_WORK REQUEST_: Could you give back exactly the lines below from the one with "Instruction: Switch to the APIs sidebar panel" through the one with "Viewport: 825px width, 515px height.", without a single picture?

_SOURCE MATERIAL_:
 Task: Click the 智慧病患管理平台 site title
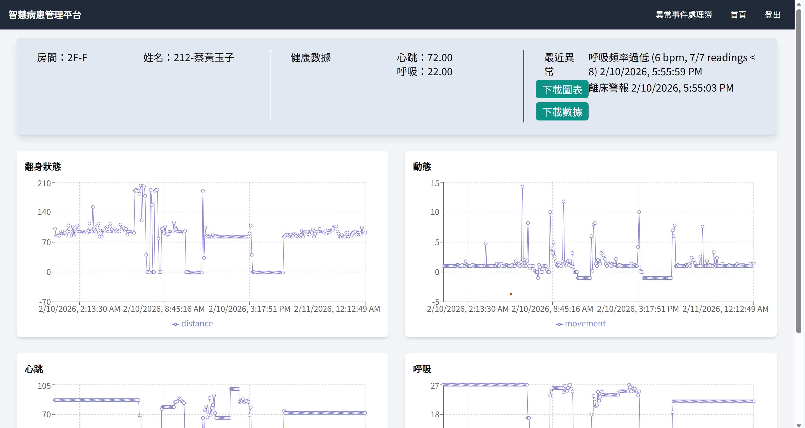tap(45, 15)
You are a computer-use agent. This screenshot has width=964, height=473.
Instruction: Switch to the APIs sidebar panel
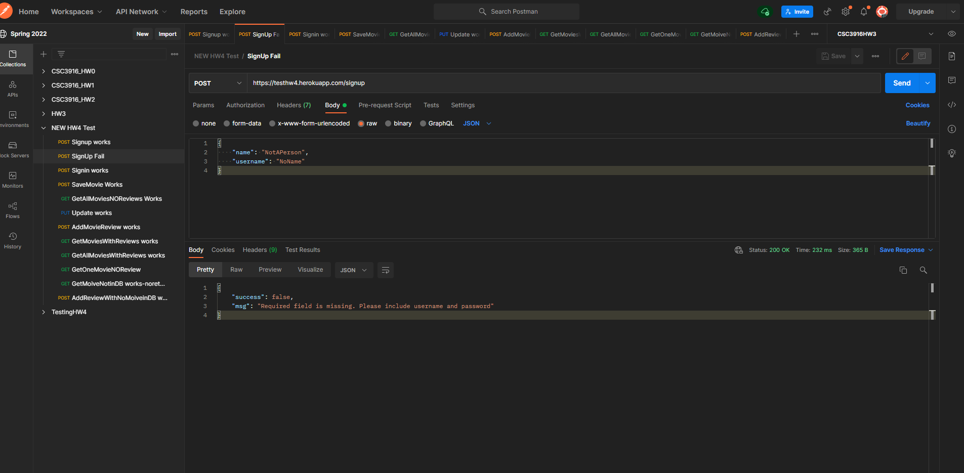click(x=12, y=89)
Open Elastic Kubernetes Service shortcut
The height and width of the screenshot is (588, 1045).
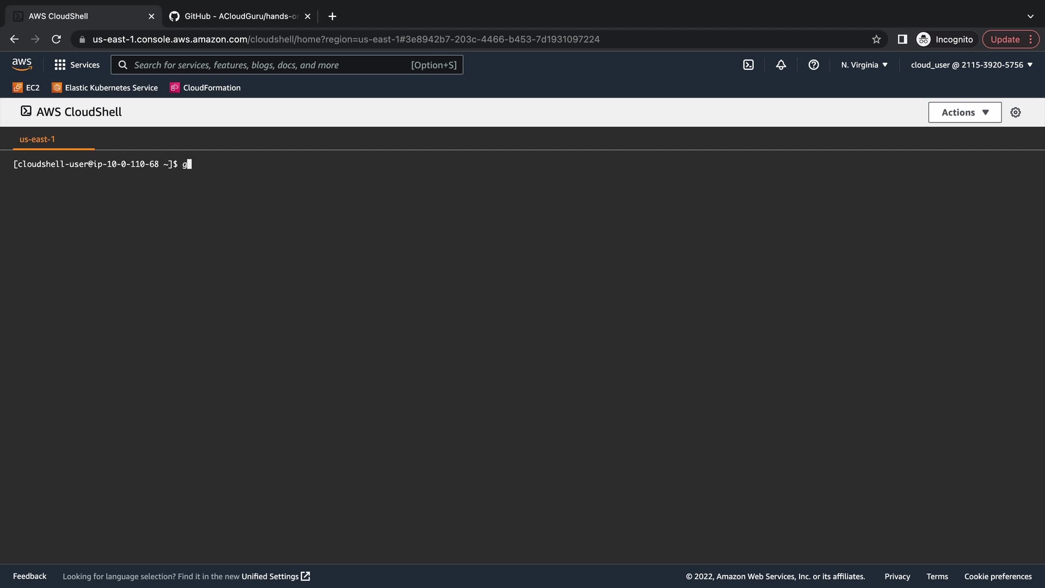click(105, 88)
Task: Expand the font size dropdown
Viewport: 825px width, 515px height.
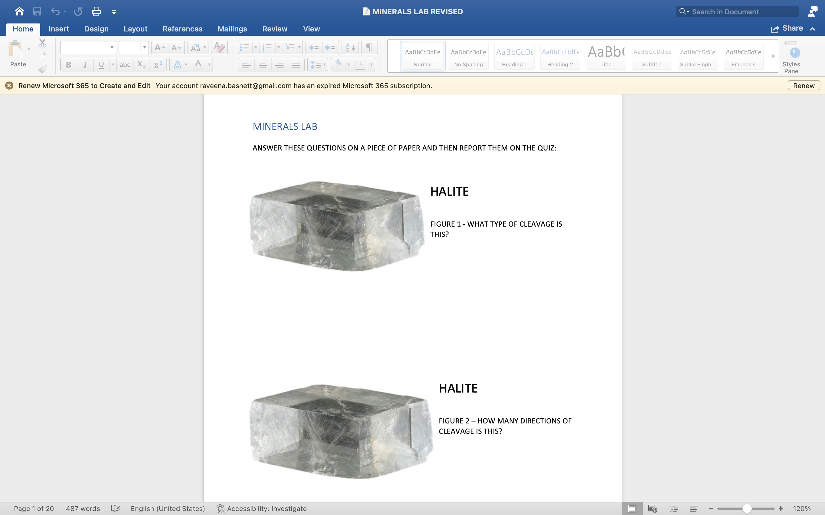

--

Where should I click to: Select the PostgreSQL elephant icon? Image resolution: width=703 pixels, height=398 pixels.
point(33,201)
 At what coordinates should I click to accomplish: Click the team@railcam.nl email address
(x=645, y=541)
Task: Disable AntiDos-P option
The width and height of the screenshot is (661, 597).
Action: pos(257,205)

_ANSWER_:
Instruction: Switch to the APIs sidebar panel
click(x=12, y=89)
Open Elastic Kubernetes Service shortcut
The height and width of the screenshot is (588, 1045).
click(105, 88)
Task: Expand the font size dropdown
Viewport: 825px width, 515px height.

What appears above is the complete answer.